A volunteer from New Zealand on working at Le Nichoir
By Natasha Nicholson
When you step through the doors of Le Nichoir, you are met with either a hum of activity or the crowing of our educational bird, Kona – whichever is louder. This is a place where yesterday presented a different challenge from the day before that, and no two Mondays are the same. If variety is the spice of life, then this place has it in bucketfuls.
For over a year now I have been making the pilgrimage from downtown Montreal to Hudson to volunteer at the Centre. I have come a long way from day one, learning on the run (to be honest, I don’t run; it is more like a brisk walk). Between Wednesday and Friday the action levels are amped up to resemble a scene from a Die Hard film, yet the staff never cease to amaze me. They really are “Energizer Bunnies” that just seem to keep going no matter what, because what matters most is the care that our feathered patients receive.

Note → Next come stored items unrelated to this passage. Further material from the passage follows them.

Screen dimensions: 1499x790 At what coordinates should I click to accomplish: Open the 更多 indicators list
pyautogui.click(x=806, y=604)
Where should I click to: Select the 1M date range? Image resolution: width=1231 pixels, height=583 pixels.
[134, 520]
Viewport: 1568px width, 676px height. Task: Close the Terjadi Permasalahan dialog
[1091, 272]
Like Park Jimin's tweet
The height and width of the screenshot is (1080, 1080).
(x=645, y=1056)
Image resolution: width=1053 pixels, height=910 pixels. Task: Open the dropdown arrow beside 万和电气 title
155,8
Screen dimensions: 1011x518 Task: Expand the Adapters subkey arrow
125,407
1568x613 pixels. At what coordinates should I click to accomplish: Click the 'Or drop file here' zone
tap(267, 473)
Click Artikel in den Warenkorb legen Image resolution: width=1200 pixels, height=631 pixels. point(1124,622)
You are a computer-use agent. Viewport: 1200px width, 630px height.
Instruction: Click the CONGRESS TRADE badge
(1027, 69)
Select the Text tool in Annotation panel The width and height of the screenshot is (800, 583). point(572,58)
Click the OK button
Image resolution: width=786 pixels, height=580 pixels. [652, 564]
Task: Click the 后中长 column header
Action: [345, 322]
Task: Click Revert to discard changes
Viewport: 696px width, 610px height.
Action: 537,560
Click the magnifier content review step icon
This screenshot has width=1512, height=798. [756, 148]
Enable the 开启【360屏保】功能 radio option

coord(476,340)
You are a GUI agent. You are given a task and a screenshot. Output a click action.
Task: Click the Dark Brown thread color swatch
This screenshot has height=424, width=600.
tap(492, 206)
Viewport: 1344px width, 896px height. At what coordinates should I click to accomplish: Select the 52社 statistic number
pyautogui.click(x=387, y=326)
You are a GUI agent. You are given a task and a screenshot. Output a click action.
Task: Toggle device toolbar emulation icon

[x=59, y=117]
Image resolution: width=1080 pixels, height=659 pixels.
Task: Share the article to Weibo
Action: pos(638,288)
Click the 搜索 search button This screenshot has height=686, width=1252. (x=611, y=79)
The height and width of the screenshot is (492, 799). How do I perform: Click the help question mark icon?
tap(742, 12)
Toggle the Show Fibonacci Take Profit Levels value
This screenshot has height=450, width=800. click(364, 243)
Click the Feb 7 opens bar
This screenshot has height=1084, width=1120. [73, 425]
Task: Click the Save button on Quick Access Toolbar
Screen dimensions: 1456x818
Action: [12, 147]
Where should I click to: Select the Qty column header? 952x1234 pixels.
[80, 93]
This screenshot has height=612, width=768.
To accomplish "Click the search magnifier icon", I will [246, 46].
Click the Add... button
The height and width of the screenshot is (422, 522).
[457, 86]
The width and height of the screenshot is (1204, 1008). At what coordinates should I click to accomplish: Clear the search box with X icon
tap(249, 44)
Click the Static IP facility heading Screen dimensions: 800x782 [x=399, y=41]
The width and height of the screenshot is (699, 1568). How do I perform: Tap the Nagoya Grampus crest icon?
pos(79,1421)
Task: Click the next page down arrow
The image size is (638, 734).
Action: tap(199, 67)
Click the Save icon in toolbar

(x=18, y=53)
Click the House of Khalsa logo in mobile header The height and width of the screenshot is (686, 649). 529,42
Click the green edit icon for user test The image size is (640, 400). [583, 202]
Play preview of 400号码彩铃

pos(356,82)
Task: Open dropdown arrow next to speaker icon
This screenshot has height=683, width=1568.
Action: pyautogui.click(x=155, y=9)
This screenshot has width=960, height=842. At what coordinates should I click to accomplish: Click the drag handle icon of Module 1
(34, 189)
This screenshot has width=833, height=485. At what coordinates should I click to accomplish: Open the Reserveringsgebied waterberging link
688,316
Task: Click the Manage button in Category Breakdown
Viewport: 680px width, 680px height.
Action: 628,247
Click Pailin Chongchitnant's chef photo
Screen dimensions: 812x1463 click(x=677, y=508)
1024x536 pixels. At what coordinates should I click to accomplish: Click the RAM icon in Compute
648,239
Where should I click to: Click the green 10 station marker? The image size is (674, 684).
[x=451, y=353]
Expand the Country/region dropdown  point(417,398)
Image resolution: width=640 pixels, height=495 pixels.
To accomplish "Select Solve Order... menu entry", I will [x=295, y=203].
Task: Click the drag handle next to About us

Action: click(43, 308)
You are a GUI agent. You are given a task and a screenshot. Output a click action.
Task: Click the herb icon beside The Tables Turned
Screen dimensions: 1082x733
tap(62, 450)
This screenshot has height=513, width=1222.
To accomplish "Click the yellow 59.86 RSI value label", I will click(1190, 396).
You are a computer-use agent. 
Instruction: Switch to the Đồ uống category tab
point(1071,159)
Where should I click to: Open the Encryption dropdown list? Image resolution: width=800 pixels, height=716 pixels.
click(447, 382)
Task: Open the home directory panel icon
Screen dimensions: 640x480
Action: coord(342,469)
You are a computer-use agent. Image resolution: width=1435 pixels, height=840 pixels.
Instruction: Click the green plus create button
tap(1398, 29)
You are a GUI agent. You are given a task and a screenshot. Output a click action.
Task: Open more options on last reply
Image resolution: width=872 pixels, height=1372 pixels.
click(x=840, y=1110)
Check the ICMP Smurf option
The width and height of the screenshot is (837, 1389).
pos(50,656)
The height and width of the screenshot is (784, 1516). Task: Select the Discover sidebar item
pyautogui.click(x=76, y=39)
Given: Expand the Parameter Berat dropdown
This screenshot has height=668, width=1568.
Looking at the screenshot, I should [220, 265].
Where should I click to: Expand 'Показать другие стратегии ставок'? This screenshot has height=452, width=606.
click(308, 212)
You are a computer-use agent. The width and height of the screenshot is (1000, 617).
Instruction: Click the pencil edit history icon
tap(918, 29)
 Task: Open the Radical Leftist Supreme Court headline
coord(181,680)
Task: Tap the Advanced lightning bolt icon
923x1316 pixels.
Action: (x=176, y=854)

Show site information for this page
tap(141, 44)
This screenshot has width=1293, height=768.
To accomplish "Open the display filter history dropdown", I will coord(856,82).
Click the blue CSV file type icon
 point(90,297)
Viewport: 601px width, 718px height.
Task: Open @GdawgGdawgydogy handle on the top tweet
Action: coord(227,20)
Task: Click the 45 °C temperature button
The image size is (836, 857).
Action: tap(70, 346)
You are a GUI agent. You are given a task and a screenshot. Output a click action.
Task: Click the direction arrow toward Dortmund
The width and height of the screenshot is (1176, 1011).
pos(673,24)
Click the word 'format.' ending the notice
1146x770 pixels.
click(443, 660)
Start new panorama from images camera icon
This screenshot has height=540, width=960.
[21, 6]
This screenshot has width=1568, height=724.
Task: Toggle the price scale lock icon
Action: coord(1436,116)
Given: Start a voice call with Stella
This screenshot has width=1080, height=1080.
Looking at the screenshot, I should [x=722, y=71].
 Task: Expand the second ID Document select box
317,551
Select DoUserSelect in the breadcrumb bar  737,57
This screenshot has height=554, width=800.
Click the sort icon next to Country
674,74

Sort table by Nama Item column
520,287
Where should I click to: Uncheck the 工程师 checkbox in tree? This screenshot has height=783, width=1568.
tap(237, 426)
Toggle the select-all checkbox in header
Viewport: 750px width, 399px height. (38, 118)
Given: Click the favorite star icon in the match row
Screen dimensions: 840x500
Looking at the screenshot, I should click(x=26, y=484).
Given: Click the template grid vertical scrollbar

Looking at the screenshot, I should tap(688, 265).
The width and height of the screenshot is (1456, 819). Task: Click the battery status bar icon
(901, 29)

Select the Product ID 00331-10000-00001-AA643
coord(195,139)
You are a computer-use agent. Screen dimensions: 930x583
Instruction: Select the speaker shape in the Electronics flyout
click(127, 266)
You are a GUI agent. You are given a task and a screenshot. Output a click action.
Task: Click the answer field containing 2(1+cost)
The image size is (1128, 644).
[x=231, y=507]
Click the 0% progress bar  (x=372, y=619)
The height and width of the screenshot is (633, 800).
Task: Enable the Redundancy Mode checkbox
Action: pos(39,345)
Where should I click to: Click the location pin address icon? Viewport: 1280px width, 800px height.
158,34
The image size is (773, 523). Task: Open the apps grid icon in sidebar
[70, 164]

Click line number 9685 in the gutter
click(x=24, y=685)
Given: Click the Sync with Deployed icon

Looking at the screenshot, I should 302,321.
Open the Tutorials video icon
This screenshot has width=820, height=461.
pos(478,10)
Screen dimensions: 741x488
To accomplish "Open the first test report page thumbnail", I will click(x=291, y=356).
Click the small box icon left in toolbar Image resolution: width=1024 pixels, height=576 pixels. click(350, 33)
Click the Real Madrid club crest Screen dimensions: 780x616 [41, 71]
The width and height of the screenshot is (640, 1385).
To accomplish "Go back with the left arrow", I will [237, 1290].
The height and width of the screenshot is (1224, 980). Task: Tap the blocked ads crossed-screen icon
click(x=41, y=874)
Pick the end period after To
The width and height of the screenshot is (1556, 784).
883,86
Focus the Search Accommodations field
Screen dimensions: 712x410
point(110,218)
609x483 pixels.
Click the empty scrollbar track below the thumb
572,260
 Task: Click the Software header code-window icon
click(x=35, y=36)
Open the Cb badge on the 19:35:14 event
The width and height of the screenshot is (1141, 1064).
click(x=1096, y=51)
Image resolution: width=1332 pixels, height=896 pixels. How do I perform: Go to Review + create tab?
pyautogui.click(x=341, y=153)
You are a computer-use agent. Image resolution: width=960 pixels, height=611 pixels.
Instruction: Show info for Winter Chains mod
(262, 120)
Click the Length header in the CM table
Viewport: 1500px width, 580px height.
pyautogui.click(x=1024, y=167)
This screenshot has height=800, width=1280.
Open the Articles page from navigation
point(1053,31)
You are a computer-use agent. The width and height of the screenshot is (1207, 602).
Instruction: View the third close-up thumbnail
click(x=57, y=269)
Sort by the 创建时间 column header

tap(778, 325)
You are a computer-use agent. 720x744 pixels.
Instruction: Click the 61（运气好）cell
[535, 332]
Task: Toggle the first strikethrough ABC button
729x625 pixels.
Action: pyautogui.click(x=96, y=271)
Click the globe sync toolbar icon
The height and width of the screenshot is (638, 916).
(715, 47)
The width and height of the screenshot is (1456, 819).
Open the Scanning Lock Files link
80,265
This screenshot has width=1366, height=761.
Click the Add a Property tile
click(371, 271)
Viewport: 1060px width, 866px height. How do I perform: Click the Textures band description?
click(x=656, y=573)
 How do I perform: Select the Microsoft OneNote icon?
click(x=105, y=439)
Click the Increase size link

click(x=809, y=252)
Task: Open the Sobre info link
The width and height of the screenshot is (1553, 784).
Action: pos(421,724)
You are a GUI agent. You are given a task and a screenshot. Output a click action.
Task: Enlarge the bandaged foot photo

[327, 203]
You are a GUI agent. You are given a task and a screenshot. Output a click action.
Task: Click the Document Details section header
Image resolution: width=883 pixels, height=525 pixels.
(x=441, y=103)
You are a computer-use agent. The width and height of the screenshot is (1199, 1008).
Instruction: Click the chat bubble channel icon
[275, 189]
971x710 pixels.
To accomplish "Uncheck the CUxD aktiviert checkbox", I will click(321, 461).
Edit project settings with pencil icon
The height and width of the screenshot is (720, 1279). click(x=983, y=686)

With every day spent at Le Nichoir, I accumulate more memories and knowledge. Like always counting how many birds there are in a mesh cage before opening it at feeding time – there is always one little ninja that will make a break for it. Always be brave when plunging your hand into the bird food freezer: you never know what might be in the darkness. No matter how beautiful you think Northern cardinals are, their beaks are like vice grips and they will use them. When it comes time to release birds, you might just see some of the most spectacular aerial acrobatics of your life as they try to avoid capture; this obviously followed closely by the best part of the journey – watching them soar into the air.
The kindness and compassion that the people at Le Nichoir have seems to be endless, not only for the birds but for the public, with whom they are in contact on a daily basis. I am simply grateful that during my time so far here in Montreal, I have had the opportunity to work with such a unique group of people. Amid the chaos, this Kiwi far from her home country has managed to keep pace with the best of them and, along the way, has helped to rehabilitate some of Canada’s most alluring avian species.